>>149878400
>Can you elaborate on this?
In the 60s, Tezuka’s students grew dissatisfied with kid-focused Disney-style comics he preferred, so they pioneered "gekiga" - realistic, adult-oriented comics. The icon of this movement was Takao Saito, the creator of Golgo 13 - he refused to even call his work manga, only gekiga. The term eventually fizzled out, but the sentiment remained forever - manga didn't have to focus on just funny animals and superheroes, it could be anything, in any genre, for any audience. Anime’s evolution mirrored this. Unlike Disney, Japan lacked funds for fuckhuge animation houses, so studios like MushiPro and Toei adopted cheaper limited animation techniques taken from Hanna-Barbera (it was Tezuka's idea). Unlike in the US, there was no separation between "cheap" TV animation and "expensive" animated film; everything was cheap. This meant talent wouldn't get funneled to one place like Disney; they would constantly shift between all kinds of projects, and this naturally bred variety, especially since most anime was adapting manga, and I already explained what was happening there. Then, during the 80s economic bubble, OVAs (straight-to-VHS releases) became a thing - even more stuff could now be animated, not limited by TV networks, with a growing (and rich) audience of consumers, the early otaku community. This is how hentai was born, and a lot of now-famous authors, like Hideaki Anno, found their footing in that space.

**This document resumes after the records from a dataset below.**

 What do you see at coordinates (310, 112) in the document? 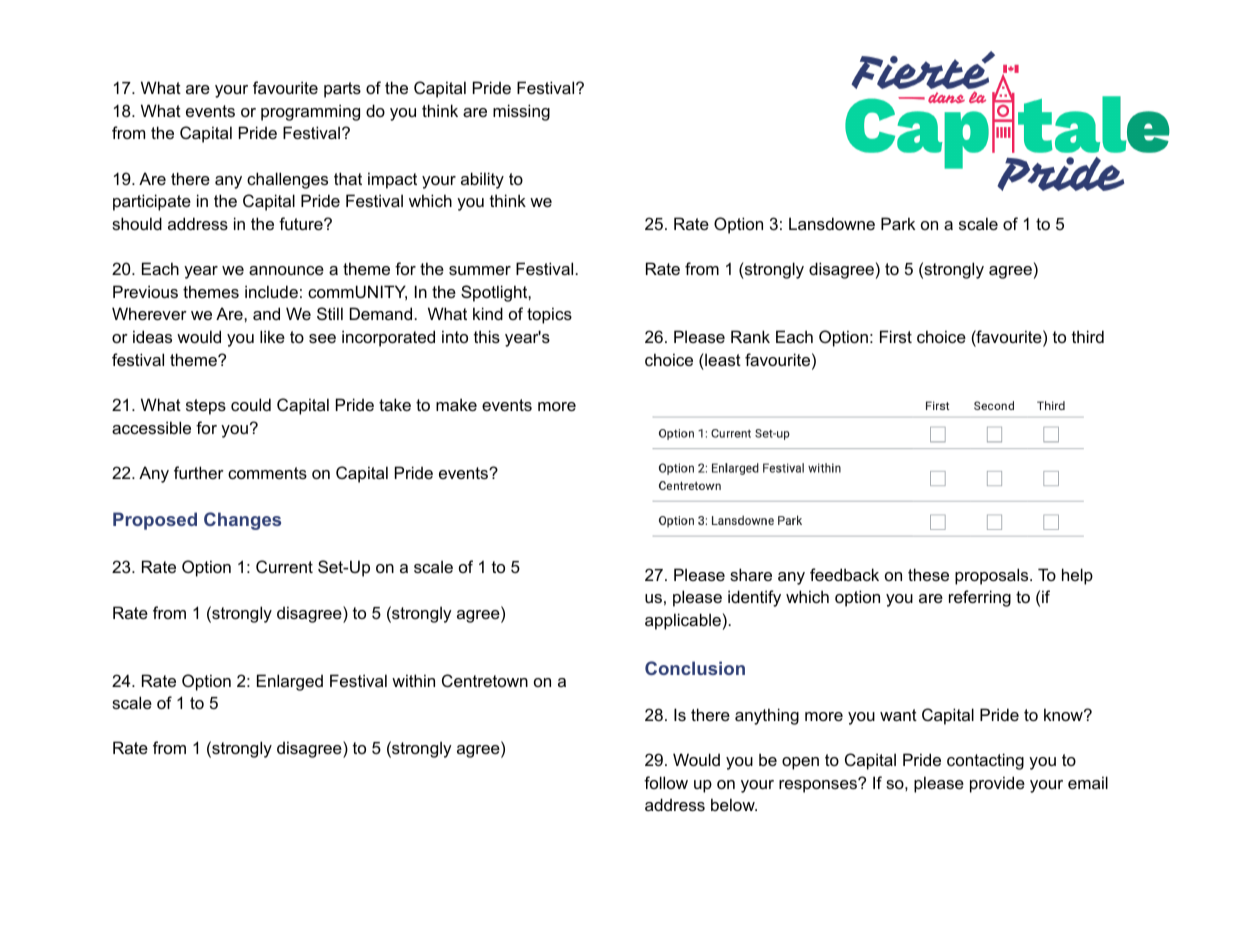
I see `programming` at bounding box center [310, 112].
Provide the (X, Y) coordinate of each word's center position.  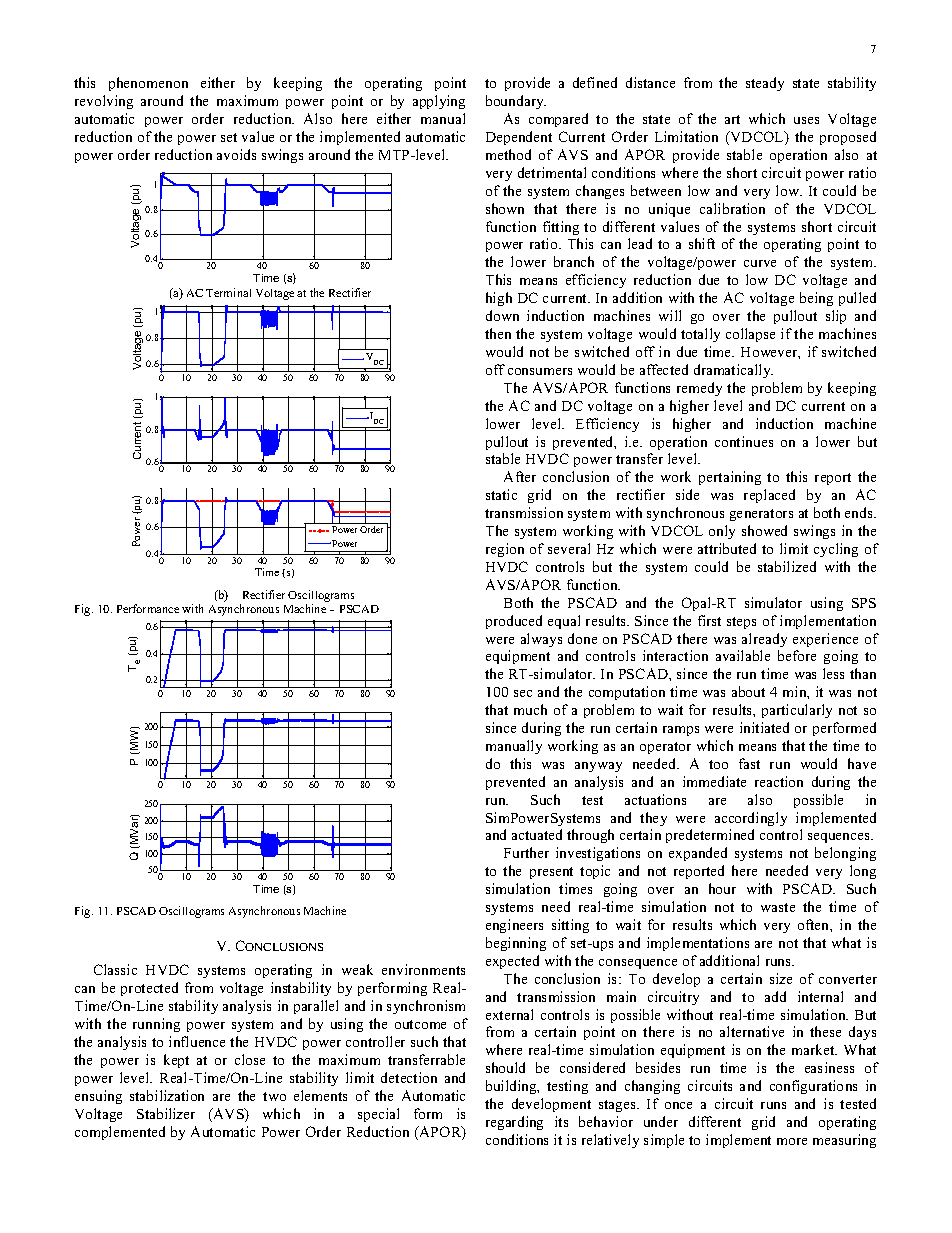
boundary (516, 102)
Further (526, 852)
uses (806, 120)
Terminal (228, 292)
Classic (115, 969)
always (541, 640)
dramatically (733, 371)
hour (722, 888)
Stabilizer (166, 1113)
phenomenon (148, 84)
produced (514, 622)
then (498, 333)
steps (741, 623)
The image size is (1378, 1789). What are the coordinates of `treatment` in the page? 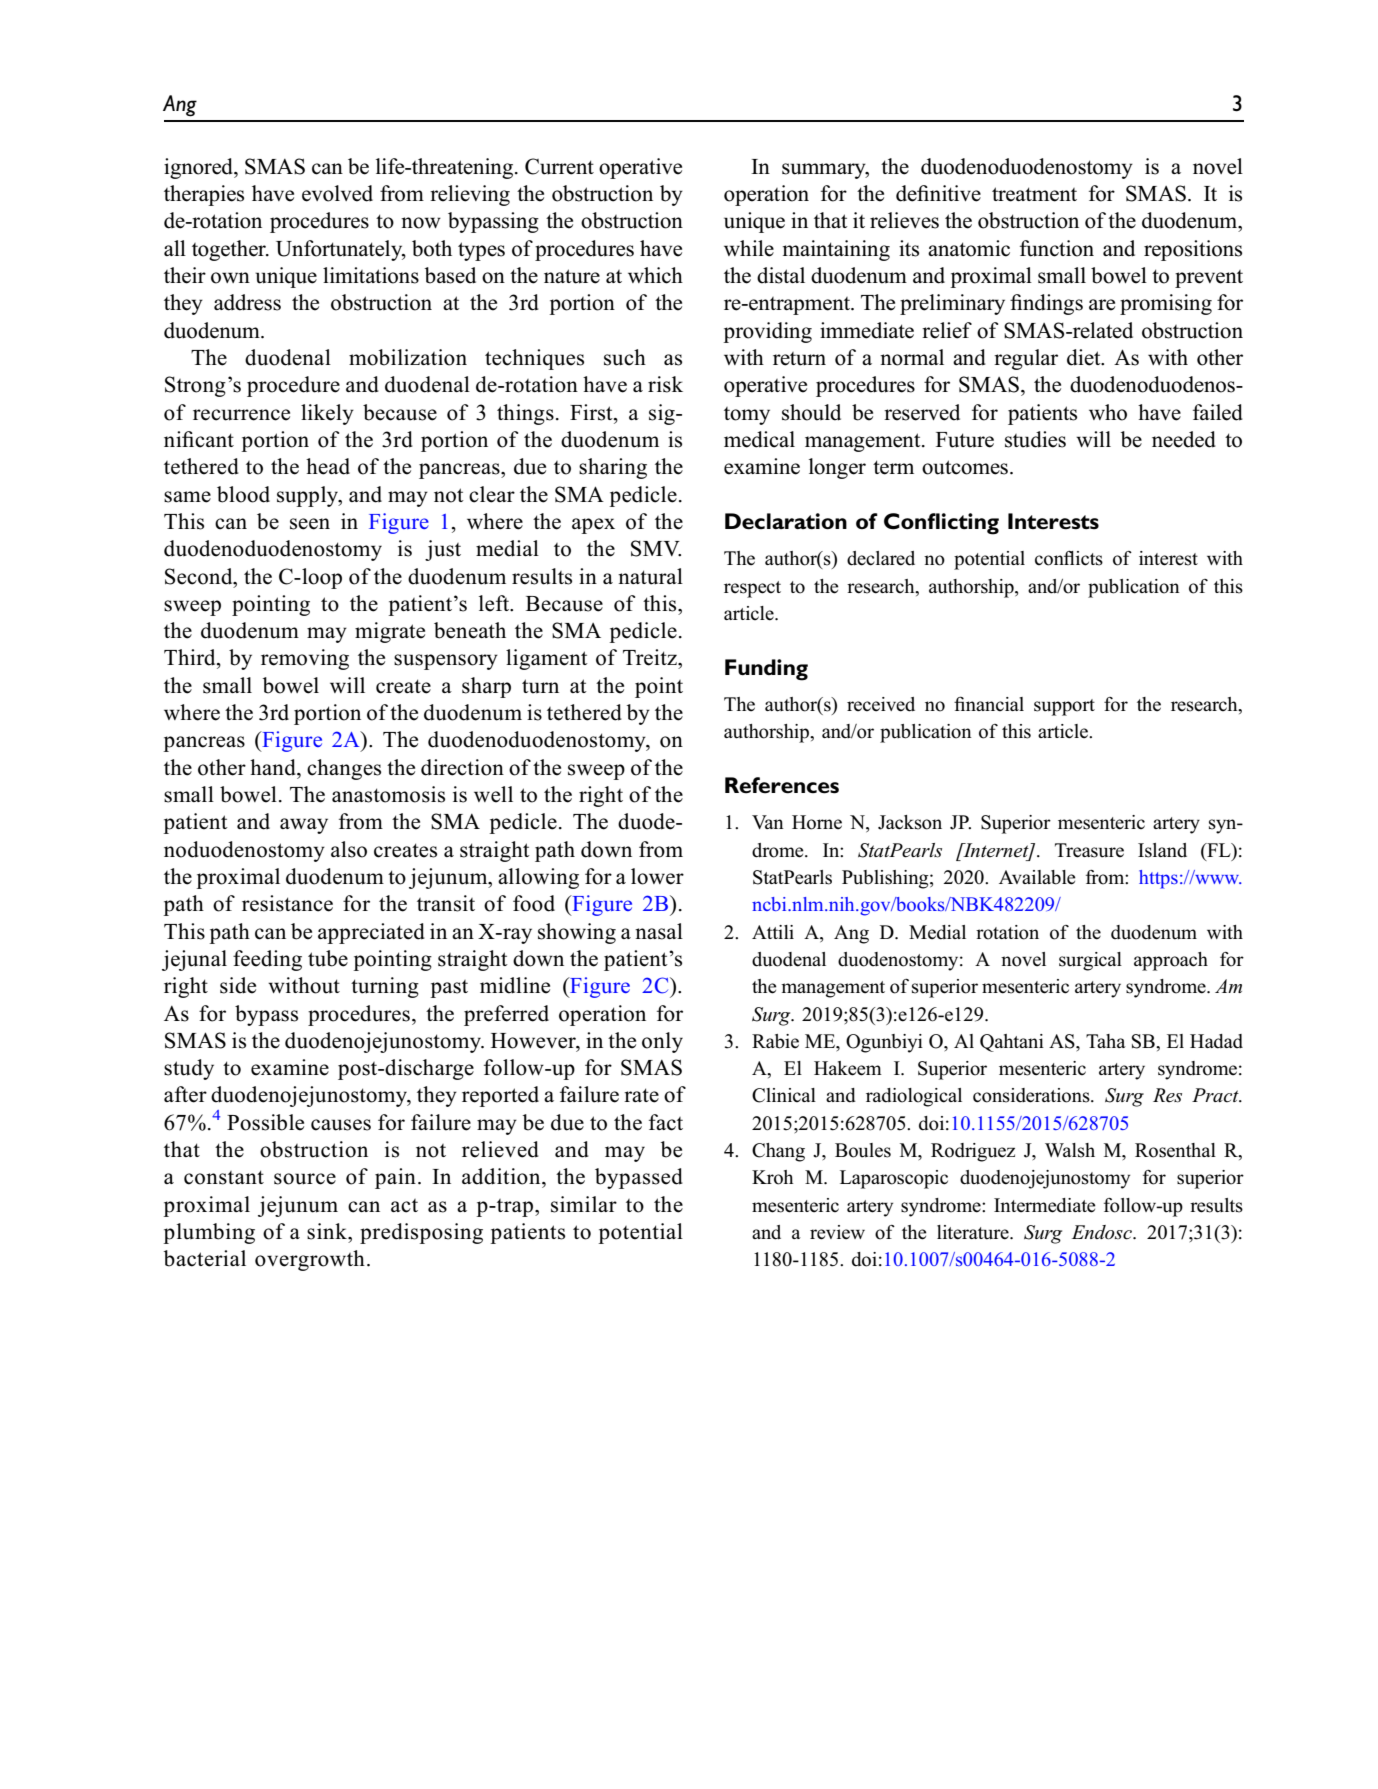 It's located at (1034, 194).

In the meantime, Disney was choking the life out of everything. Bakshi wanted to start his own movement, but Fritz the Cat failed miserably, relegated to the sleaziest late-night screenings you can imagine, and that was all she wrote.
>how can Western animation can finally step towards really appreciate animation as an art form?
No clue. The only hope is indie animation. It's late as fuck, but only they could do what the gekiga movement achieved in Japan half a century ago. But then they make stuff like Hazbin Hotel.